Demande de complément

Si le dossier est incomplet ou imprécis, la DDT ou DDTM peut demander des compléments. Il peut s’agir d’une facture mieux annotée, d’un justificatif d’acquittement plus explicite, d’un pouvoir de représentation ou d’un document technique complémentaire relatif aux travaux réalisés.

Répondre rapidement à cette demande est souvent la meilleure façon d’éviter un allongement inutile des délais d’instruction.

Mise en paiement de l’aide

Si le dossier est jugé conforme, l’administration procède à la mise en paiement de l’aide accordée, selon les règles applicables au dispositif. Le versement intervient sur le compte bancaire correspondant au relevé d’identité bancaire transmis au nom du demandeur.
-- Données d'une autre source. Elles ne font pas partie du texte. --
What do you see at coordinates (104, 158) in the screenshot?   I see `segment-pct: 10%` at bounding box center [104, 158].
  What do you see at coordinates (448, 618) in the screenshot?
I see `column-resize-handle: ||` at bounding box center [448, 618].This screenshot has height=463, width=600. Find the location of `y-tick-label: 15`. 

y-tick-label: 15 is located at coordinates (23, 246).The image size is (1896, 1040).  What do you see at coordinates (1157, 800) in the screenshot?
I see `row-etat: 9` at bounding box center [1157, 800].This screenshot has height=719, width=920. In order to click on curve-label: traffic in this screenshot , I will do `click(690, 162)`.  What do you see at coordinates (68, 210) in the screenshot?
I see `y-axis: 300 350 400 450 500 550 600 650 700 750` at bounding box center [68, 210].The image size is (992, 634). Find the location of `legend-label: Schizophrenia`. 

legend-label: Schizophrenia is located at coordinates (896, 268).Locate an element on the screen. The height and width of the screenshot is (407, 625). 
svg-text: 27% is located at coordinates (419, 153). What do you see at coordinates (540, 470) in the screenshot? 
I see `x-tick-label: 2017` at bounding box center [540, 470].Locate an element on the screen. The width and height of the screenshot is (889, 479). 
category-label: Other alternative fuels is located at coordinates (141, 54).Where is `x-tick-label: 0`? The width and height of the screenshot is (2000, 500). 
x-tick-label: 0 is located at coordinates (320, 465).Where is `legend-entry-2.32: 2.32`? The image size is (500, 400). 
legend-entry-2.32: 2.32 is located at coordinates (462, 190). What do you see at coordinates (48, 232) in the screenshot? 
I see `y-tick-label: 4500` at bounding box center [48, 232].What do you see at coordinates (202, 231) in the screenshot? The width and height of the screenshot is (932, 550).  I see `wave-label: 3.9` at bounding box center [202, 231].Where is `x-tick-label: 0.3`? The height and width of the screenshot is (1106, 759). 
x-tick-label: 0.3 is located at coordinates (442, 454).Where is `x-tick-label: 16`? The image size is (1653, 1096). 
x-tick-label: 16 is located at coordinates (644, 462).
Le montant effectivement payé peut dépendre des dépenses reconnues comme éligibles après contrôle. Il est donc essentiel que le total demandé repose sur des justificatifs solides et parfaitement lisibles.

Points de vigilance pour éviter un rejet ou un retard

Quelques vérifications simples permettent de sécuriser la demande :

  • utiliser le bon formulaire, à savoir le CERFA 15629*01,
  • mettre à jour les informations de la CUMA depuis la demande initiale,
  • indiquer clairement les dates de début et de fin des travaux,
  • distinguer les montants hors taxes présentés et les montants réellement éligibles,
  • joindre des factures acquittées conformes aux mentions exigées,
  • vérifier la cohérence du plan de financement,
  • ajouter le RIB au nom exact du demandeur,
  • ne pas oublier la signature du représentant légal.

Une attention particulière doit aussi être portée aux dépenses mixtes, c’est-à-dire aux factures qui regroupent des éléments éligibles et non éligibles. Dans ce cas, il faut identifier sans ambiguïté ce qui entre dans l’assiette de l’aide.

Ce qu’il faut retenir pour votre démarche DiNA CUMA

Le CERFA 15629*01 est le document indispensable pour demander le versement d’une aide DiNA CUMA déjà accordée au titre des investissements matériels. Son utilisation suppose un dossier de dépenses abouti, des factures acquittées conformes et une présentation rigoureuse des investissements réalisés.

La demande doit être adressée à la DDT ou DDTM du département du siège de la CUMA, accompagnée des pièces justificatives prévues par le formulaire et, le cas échéant, des documents complémentaires exigés au niveau régional.

Avant l’envoi, un contrôle final du dossier reste la meilleure protection contre les retards de traitement. Pour ce type de formulaire, la précision documentaire compte autant que le respect du projet subventionné lui-même.